Québec solidaire occupe de plus en plus dans l’opinion publique une place qui ressemble à celle du Nouveau Parti démocratique au fédéral. Ses électeurs sont contents d’entendre une voix de gauche au Parlement, mais ils ne croient pas vraiment qu’elle va prendre le pouvoir bientôt.

Quant au Parti québécois (PQ), il serait bien avisé de ne pas trop pavoiser avec une hausse de quatre points dans les sondages, soit à peu près la marge d’erreur. Le PQ a quand même connu la pire défaite de son histoire l’an dernier et il n’a jamais eu aussi peu de députés à l’Assemble nationale.

Normalement, le Parti libéral devrait déjà être en mode préparation de la plateforme électorale en vue des prochaines élections.

À commencer par dégager des consensus au sein même du parti. Ce qui est un exercice toujours difficile au PLQ quand il est question de langue ou d’identité.

On l’a vu en fin de semaine, non seulement les consensus sont toujours aussi difficiles à réaliser, mais – sans doute pour ne pas prendre de risques inutiles – on n’a même pas voulu prendre le risque de mettre aux voix quelque résolution que ce soit.

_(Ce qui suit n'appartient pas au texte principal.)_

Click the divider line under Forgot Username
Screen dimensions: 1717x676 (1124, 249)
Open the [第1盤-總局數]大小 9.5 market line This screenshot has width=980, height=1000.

Il sera intéressant de voir le rapport du comité de relance, co-présidé par l’ancien sénateur André Pratte et la députée Madwa-Nika Cadet. Non seulement le comité s’est-il donné un mandat plutôt modeste – ramener les libéraux déçus au bercail –, mais il est aussi acquis que le nouveau chef ne sera pas lié par ses conclusions.

Reste la question du leadership. Qui est, pour l’instant, une question de calendrier : le débat entre ceux qui veulent un congrès rapide, pour que le nouveau chef ait le temps de rebâtir le parti, et ceux qui veulent attendre pour que le chef arrive à l’élection avec l’aura de la nouveauté.

Le seul ennui, c’est que les noms qui circulent actuellement ne semblent pas déclencher les passions. Les Tanguay, Fortin, Derraji ou Beauchemin ne remportent pas l’adhésion d’emblée.

Mais, au moins, on ne risque pas de se retrouver comme la dernière fois avec une pénurie de candidats et un couronnement – même si ce fut facilité par la pandémie. Dans la panoplie des difficultés auxquelles le PLQ fait face, c’est une bien mince consolation.